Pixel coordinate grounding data
*** Block opens ***

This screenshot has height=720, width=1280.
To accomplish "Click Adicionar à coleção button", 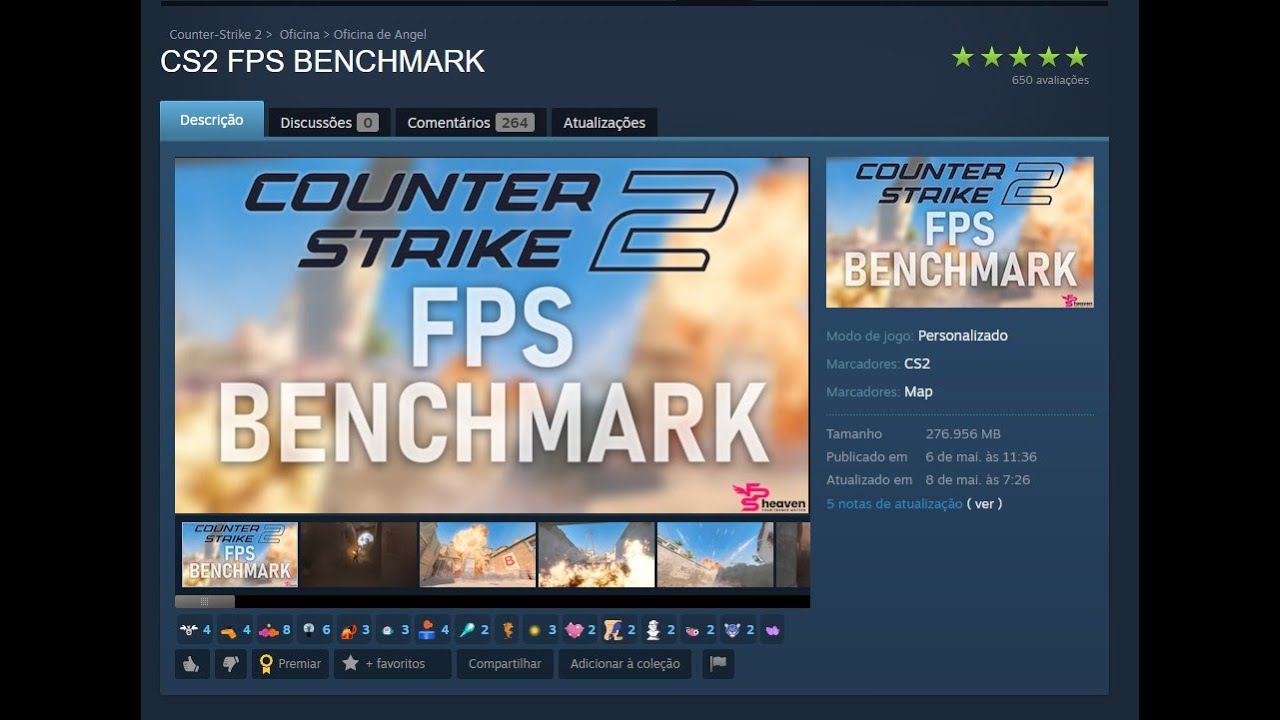I will point(625,664).
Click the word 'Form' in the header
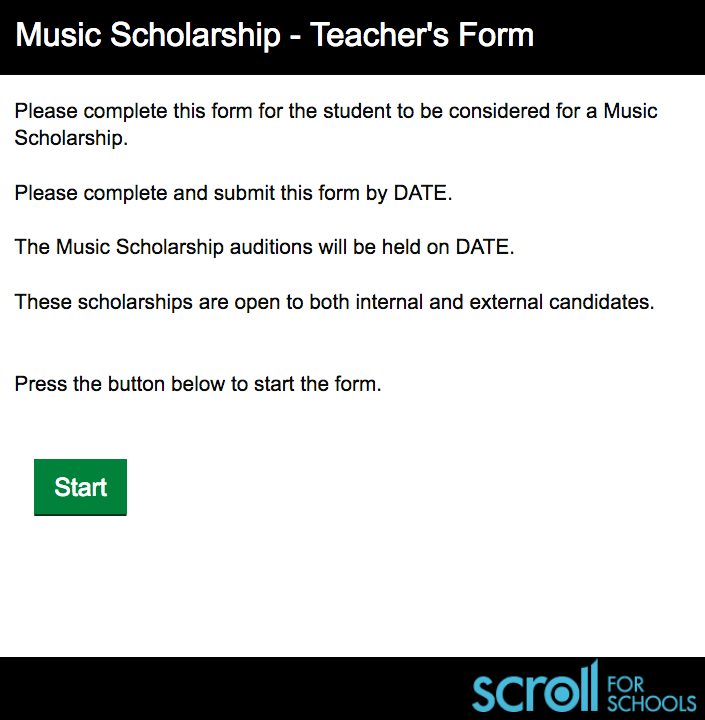This screenshot has height=720, width=705. click(x=496, y=34)
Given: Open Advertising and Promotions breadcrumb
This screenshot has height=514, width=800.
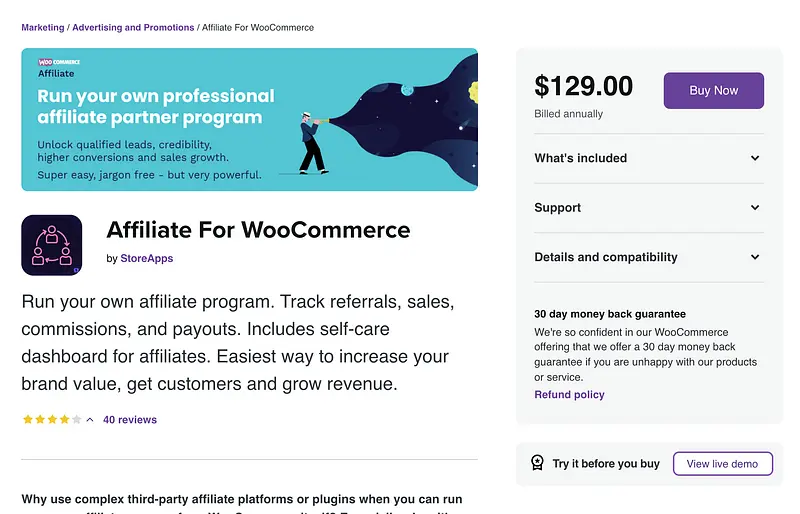Looking at the screenshot, I should (133, 28).
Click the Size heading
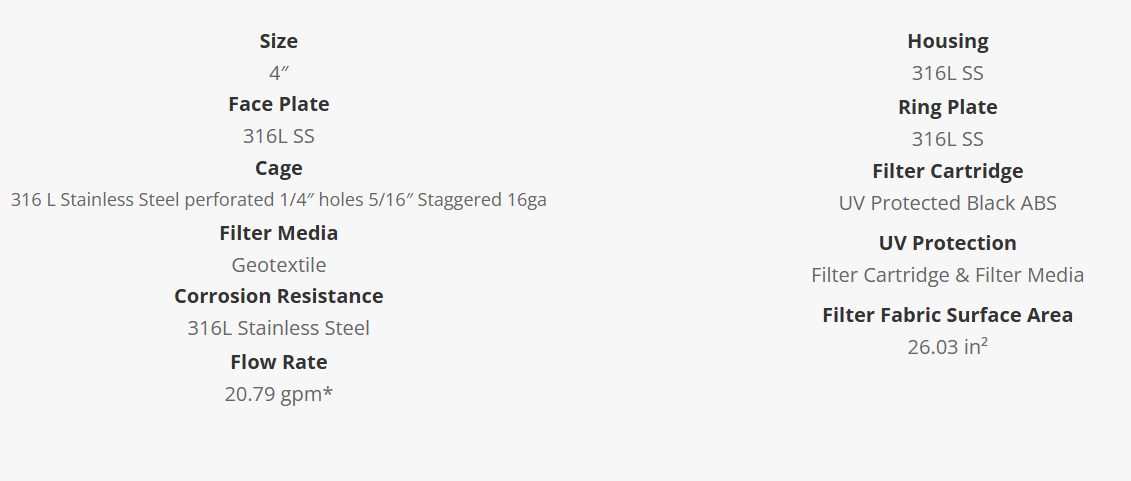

*** Block closes ***

■ **DESCRIPTION OF THE TASK**
Print exactly the line containing "Click the word 'Form' in the header" and every line after it through the final line above, and leave all pictures out.

■ **SOLVED PROBLEM**
Click the word 'Form' in the header
This screenshot has height=720, width=705. click(x=496, y=34)
Given: Open Advertising and Promotions breadcrumb
This screenshot has height=514, width=800.
Looking at the screenshot, I should (133, 28).
Click the Size heading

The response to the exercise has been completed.